* _READING PASSAGE_:
╔══
Township in Pennsylvania, United States

Herrick Township is a township in Susquehanna County, Pennsylvania. The population was 711 at the 2020 census.

==History==
Herrick Township was formed from parts of Gibson and Clifford Townships on April 20, 1825.

==Communities==
The following villages are located in Herrick Township:
- Dimock Corners
- Herrick Center (also called Herrick)
- Tirzah

==Geography==
According to the U.S. Census Bureau, the township has a total area of 24.85 sqmi, of which 24.65 sqmi is land and 0.2 sqmi (1.24%) is water.

==Demographics==

Historical population
| Census | Pop. | Note | %± |
| 2010 | 713 |  | — |
| 2020 | 711 |  | −0.3% |
| 2021 (est.) | 714 |  | 0.4% |
U.S. Decennial Census

===2010 census===
At the 2010 census there were 713 people, 308 households, and 217 families living in the township. The population density was 28.9 /mi2. There were 749 housing units at an average density of 30.4 /mi2. The racial makeup of the township was 97.3% White, 0.6% African American, 0.3% Native American, 0.3% Asian, 0.7% from some other race, and 0.8% from two or more races. Hispanic or Latino of any race were 1.4%.

Of the 308 households 25% had children under the age of 18 living with them, 58.4% were married couples living together, 5.8% had a female householder with no husband present, and 29.5% were non-families. 25% of households were one person and 8.7% were one person aged 65 or older. The average household size was 2.31 and the average family size was 2.71.

The age distribution was 18% under the age of 18, 61.7% from 18 to 64, and 20.3% 65 or older. The median age was 49 years. The median household income was $58,125 and the median family income was $60,069. Males had a median income of $53,500 versus $37,250 for females. The per capita income for the township was $32,337. About 3% of families and 4.5% of the population were below the poverty line, including 21.1% of those under age 18 and none of those age 65 or over.

==Education==
Forest City Regional School District is a Preschool-12th grade public school district serving residents of Herrick Township.
╚══
* _ACTIVITY 1_:
Answer these questions from the Herrick Township passage:
(a) From which two townships was Herrick Township formed?
(b) How many square miles of the township's total area are water?
(c) Which school district serves residents of the township?
* _ACTIVITY 2_: Name every village that the Herrick Township passage lists as located in the township.

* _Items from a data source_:
╔══
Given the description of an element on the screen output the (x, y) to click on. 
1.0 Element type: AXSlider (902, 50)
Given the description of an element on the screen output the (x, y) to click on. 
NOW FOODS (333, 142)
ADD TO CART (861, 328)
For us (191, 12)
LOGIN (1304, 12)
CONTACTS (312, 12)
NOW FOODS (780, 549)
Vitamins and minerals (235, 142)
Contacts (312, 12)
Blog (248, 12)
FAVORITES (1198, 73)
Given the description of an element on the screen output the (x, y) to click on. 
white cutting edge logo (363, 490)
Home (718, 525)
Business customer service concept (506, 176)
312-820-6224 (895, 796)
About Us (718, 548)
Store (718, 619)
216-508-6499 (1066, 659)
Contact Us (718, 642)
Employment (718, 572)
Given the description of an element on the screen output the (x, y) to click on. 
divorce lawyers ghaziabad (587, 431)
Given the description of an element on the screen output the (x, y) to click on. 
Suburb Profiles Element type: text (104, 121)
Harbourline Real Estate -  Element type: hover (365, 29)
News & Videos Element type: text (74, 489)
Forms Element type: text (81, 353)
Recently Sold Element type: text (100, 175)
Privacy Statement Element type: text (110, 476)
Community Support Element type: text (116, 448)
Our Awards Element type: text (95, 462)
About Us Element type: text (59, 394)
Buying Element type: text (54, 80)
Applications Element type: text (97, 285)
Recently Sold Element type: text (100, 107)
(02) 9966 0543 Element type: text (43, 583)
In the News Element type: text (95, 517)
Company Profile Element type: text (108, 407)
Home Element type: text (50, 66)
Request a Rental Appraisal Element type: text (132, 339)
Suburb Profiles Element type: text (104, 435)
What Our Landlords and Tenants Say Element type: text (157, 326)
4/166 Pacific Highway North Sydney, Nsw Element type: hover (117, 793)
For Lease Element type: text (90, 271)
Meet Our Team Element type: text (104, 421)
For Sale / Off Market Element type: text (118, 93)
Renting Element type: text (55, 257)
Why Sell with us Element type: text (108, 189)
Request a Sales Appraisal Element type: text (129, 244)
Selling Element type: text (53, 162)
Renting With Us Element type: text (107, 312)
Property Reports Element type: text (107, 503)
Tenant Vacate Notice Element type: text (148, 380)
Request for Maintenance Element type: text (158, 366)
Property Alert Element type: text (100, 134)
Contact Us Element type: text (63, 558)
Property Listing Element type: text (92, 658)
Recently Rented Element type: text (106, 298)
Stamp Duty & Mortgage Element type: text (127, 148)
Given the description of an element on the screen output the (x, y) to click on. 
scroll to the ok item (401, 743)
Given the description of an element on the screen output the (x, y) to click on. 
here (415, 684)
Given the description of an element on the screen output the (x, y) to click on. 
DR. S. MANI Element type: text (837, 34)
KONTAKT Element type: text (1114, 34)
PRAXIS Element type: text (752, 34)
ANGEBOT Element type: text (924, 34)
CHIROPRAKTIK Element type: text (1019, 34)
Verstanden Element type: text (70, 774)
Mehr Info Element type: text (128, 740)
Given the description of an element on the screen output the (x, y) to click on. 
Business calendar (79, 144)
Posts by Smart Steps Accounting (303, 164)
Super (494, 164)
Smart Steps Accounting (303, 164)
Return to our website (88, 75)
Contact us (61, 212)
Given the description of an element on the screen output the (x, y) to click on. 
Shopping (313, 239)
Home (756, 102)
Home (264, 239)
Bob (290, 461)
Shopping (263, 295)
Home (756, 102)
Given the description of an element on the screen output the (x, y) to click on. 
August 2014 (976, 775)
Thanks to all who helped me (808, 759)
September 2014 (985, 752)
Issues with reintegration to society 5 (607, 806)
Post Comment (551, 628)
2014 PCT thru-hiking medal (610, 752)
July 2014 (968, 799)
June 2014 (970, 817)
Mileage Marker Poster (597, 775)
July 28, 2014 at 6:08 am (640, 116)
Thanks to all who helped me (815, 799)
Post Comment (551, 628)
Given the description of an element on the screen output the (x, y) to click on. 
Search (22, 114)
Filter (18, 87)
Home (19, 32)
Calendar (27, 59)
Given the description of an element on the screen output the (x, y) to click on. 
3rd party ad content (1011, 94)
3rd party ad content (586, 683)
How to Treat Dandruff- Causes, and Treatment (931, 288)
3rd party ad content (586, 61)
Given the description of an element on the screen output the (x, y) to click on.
╚══
* _ANSWER AREA 1_:
(a) Gibson and Clifford Townships
(b) 0.2 square miles
(c) Forest City Regional School District

* _ANSWER AREA 2_:
- Dimock Corners
- Herrick Center (also called Herrick)
- Tirzah